**INPUT ROWS**
========

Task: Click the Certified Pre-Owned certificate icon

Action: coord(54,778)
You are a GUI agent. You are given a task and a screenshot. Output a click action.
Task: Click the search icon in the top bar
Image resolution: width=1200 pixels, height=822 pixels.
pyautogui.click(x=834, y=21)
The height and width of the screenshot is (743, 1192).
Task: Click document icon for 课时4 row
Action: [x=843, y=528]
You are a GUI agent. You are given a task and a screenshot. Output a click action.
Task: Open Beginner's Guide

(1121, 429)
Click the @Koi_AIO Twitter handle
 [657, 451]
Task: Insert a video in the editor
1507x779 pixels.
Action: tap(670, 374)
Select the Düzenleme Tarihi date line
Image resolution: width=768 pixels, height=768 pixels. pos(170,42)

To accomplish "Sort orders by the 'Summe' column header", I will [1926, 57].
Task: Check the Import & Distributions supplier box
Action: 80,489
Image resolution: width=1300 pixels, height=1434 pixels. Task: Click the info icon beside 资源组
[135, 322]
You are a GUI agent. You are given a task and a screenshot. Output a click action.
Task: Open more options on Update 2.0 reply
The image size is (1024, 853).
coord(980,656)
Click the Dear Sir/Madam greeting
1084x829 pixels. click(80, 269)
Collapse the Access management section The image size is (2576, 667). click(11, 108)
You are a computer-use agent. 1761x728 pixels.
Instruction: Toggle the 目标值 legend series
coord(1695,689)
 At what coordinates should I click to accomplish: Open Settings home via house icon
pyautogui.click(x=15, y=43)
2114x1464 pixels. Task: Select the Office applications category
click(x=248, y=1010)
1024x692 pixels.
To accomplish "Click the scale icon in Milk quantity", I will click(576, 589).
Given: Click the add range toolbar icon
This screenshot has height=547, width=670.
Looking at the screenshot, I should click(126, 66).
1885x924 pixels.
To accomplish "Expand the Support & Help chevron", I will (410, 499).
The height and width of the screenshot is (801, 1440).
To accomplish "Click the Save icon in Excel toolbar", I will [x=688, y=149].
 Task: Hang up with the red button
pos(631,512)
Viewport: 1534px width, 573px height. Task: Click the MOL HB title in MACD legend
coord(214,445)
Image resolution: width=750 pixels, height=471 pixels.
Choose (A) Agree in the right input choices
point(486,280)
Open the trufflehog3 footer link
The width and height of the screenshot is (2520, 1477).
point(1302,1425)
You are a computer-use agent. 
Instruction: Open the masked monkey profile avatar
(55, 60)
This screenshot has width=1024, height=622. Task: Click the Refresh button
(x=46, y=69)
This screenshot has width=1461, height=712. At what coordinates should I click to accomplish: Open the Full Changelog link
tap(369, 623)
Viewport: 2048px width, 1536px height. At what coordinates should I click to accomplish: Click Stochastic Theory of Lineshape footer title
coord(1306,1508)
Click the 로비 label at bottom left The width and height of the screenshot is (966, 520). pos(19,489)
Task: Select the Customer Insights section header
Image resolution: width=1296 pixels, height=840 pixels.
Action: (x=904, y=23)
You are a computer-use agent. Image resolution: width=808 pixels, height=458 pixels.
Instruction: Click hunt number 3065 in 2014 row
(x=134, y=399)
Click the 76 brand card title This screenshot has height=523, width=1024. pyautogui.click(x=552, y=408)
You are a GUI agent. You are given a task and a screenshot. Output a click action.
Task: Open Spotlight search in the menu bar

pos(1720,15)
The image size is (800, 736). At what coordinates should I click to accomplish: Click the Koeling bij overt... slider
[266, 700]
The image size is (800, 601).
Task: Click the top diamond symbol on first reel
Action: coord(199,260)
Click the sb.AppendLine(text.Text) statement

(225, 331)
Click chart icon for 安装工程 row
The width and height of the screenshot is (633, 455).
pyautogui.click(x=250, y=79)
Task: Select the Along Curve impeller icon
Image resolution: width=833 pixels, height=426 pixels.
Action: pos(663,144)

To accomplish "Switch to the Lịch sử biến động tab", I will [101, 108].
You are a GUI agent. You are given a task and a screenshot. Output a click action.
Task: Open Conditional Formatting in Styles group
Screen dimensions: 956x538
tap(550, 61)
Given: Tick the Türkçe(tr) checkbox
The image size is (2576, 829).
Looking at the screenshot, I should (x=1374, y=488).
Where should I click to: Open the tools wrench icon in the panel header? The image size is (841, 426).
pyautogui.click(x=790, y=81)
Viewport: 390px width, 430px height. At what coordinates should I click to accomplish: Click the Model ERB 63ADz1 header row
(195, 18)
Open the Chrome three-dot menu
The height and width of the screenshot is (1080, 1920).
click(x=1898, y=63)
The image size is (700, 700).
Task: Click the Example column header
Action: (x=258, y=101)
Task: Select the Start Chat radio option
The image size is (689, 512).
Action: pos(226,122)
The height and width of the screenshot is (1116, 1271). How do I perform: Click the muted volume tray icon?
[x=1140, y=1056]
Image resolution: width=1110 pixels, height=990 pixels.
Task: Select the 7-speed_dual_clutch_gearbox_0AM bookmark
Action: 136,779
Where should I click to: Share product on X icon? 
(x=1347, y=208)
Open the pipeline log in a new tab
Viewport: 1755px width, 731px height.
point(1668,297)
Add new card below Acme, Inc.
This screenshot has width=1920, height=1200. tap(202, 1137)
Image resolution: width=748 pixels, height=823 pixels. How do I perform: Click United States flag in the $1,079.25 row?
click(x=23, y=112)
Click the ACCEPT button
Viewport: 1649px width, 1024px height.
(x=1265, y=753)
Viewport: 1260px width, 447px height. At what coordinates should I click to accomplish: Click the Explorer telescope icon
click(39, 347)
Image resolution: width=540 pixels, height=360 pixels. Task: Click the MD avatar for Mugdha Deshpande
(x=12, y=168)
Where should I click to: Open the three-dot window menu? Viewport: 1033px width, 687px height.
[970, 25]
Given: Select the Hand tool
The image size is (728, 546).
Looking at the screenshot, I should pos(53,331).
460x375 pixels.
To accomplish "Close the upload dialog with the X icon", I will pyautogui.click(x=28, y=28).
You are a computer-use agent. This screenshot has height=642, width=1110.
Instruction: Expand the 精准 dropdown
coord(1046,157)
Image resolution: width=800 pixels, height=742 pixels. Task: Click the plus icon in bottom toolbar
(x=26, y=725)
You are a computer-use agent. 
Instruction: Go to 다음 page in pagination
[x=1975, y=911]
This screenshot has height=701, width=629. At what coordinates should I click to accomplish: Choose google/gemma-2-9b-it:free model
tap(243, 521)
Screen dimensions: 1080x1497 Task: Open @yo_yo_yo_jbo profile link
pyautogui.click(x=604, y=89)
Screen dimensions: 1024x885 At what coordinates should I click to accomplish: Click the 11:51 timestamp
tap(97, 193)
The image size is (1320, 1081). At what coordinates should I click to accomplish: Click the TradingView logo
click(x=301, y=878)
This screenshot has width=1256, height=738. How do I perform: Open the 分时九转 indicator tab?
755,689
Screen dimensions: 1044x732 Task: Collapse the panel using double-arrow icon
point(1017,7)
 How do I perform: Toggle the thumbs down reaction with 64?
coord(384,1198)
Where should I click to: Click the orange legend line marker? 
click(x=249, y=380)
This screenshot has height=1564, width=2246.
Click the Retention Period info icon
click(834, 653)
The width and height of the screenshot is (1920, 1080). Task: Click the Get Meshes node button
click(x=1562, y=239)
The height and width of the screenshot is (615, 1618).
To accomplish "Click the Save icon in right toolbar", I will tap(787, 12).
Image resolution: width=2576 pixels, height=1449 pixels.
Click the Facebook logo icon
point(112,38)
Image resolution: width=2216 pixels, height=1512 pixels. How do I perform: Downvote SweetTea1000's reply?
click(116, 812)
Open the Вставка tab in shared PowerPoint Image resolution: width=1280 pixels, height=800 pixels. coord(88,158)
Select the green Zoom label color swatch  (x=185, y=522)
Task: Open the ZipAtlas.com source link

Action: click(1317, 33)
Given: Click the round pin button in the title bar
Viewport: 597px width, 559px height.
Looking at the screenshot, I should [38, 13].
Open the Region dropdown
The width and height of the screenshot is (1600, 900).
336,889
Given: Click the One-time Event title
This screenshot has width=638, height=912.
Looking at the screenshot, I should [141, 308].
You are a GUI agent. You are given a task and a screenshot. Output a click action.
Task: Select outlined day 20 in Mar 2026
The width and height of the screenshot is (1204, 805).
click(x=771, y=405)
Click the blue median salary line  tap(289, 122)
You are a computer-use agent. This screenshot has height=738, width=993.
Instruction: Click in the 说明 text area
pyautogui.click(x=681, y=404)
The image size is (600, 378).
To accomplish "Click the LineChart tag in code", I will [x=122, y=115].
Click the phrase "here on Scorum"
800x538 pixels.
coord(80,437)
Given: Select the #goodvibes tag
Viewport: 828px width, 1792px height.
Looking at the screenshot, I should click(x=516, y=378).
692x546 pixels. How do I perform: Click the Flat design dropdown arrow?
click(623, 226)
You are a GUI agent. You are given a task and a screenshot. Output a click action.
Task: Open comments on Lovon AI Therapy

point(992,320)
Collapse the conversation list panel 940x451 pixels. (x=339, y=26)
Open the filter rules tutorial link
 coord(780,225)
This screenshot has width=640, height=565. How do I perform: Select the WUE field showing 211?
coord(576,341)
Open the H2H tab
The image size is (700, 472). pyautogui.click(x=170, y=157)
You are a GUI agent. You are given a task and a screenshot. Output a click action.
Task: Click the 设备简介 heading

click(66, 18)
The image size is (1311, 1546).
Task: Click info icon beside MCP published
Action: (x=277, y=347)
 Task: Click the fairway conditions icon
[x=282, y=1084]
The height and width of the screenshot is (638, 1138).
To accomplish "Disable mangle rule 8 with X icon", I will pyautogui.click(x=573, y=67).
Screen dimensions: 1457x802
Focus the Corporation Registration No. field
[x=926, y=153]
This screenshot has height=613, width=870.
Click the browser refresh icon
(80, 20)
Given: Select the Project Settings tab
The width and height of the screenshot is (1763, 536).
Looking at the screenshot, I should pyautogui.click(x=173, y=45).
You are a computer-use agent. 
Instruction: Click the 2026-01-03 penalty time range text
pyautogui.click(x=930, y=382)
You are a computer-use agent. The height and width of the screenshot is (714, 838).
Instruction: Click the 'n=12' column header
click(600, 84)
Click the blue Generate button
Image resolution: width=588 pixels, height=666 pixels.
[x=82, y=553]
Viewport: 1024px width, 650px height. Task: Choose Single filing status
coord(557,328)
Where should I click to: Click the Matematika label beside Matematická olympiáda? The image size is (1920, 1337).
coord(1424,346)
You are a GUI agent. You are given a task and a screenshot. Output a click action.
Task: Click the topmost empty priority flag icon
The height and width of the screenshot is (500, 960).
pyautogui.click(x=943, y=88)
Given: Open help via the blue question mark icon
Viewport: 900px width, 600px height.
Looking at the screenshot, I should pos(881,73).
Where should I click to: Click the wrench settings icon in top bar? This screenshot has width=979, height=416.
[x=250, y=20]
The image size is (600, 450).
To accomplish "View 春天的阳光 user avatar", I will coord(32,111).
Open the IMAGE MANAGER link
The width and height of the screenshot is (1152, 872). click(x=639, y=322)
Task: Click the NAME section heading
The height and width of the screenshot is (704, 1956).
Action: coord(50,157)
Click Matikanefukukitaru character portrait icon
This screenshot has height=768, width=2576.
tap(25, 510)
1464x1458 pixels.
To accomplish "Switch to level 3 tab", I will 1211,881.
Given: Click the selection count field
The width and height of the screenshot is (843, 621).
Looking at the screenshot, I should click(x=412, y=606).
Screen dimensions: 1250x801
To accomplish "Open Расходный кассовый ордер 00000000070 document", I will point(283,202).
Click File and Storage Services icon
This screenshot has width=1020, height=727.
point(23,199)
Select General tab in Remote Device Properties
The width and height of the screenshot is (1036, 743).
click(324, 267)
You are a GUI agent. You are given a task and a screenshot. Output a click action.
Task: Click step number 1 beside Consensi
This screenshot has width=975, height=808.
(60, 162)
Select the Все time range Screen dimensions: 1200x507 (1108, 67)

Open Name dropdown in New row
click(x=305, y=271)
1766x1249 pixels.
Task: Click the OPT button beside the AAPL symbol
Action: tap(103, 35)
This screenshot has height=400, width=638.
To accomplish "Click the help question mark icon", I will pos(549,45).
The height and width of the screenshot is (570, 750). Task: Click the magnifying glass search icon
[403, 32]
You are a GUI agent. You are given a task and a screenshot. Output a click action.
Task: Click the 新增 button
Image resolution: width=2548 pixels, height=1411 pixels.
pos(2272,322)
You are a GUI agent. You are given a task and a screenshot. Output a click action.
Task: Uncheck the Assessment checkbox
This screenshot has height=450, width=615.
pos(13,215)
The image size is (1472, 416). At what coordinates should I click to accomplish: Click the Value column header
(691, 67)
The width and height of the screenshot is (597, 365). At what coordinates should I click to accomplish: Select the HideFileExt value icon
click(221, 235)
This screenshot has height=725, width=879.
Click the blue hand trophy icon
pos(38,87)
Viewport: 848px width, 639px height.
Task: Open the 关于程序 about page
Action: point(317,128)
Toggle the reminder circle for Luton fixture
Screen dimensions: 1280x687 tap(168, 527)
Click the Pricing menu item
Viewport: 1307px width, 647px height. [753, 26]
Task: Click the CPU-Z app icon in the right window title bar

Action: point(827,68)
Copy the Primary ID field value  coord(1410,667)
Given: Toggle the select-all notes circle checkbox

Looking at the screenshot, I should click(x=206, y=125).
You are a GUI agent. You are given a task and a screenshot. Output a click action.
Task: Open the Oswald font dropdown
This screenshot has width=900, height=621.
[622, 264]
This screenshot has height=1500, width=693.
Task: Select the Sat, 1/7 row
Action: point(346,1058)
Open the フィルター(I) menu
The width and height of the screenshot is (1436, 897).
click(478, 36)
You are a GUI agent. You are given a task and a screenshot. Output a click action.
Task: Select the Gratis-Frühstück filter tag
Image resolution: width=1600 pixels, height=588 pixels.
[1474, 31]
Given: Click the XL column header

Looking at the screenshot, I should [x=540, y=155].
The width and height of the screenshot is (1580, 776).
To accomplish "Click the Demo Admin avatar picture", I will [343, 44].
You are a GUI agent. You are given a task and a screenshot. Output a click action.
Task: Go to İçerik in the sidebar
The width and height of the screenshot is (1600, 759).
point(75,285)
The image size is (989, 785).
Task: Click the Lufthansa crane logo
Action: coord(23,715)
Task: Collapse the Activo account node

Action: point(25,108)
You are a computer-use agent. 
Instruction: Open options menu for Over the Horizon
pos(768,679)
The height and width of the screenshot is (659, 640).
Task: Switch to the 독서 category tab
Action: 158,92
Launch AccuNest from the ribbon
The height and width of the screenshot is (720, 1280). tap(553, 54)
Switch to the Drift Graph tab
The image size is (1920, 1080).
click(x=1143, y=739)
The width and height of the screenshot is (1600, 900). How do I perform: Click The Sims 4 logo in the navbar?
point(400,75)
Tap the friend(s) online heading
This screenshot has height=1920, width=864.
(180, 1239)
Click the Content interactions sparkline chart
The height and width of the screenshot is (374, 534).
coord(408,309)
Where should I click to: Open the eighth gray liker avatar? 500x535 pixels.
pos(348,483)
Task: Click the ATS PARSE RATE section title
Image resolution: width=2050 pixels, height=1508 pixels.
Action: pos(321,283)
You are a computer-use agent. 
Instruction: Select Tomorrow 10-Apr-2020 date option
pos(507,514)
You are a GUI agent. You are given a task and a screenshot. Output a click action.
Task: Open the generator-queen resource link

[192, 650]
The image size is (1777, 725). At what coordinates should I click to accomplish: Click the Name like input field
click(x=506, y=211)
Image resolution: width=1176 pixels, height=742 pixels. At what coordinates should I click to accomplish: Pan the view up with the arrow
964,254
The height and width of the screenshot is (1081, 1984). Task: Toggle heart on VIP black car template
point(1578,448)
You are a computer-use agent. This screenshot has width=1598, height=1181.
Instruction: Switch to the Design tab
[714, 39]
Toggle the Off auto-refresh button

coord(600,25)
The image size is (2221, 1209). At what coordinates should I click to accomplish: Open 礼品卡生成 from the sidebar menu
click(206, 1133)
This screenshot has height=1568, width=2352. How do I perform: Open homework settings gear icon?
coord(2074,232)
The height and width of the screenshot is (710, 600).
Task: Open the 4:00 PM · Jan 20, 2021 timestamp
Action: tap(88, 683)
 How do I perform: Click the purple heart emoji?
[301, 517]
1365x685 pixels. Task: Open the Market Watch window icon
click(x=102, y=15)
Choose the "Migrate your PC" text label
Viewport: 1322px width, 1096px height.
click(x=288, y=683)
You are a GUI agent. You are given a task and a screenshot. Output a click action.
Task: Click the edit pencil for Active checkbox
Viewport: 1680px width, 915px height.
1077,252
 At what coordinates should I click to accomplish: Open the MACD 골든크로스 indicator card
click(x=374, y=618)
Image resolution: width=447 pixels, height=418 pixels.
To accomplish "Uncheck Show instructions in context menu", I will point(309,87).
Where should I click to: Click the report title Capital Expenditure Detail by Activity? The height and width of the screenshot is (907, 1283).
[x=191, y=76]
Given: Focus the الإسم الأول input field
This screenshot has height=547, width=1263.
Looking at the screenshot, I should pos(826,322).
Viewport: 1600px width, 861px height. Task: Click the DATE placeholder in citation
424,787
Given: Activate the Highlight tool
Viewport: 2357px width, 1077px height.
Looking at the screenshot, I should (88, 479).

========

**PROBLEM DETAILS**
Render the items as a Markdown table with a "Row" column for the row number and a "Line" column for the line, omitting blank lines. Begin at the line that contains "This screenshot has height=1564, width=2246." and stop after the line that contains "will tap(787, 12).".

**TASK ANSWER**
| Row | Line |
|---|---|
| 1 | This screenshot has height=1564, width=2246. |
| 2 | Click the Retention Period info icon |
| 3 | click(834, 653) |
| 4 | The width and height of the screenshot is (1920, 1080). Task: Click the Get Meshes node button |
| 5 | click(x=1562, y=239) |
| 6 | The height and width of the screenshot is (615, 1618). |
| 7 | To accomplish "Click the Save icon in right toolbar", I will tap(787, 12). |